┌─ PROVIDED RECORDS

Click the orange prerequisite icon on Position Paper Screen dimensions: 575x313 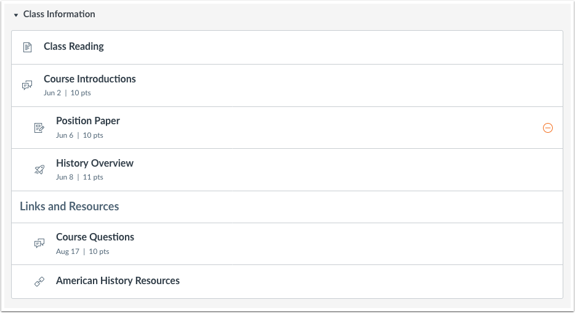point(547,128)
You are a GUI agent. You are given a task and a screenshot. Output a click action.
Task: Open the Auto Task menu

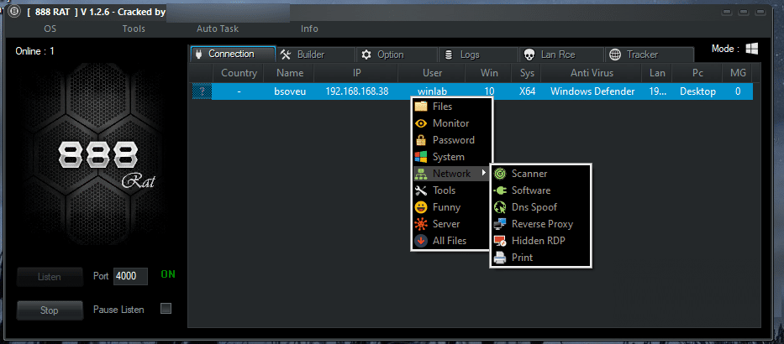click(x=218, y=29)
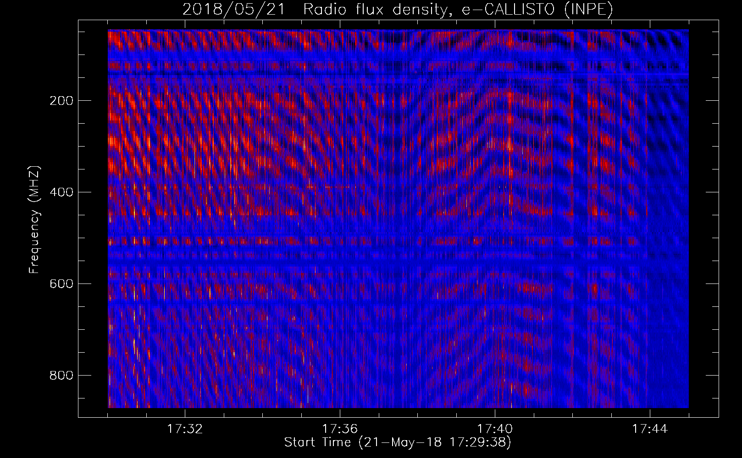This screenshot has width=742, height=458.
Task: Click spectrogram at 17:40 and 200 MHz
Action: pyautogui.click(x=495, y=100)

└─

WHAT YOU NEED TO DO:
Give back exactly the lines from the line with "You are a GUI" through the final line of the entries above, and keep pictures out of the copy.

FINISHED EXERCISE:
You are a GUI agent. You are given a task and a screenshot. Output a click action.
Task: Open the Auto Task menu

click(x=218, y=29)
This screenshot has width=742, height=458.
Task: Click spectrogram at 17:40 and 200 MHz
Action: pyautogui.click(x=495, y=100)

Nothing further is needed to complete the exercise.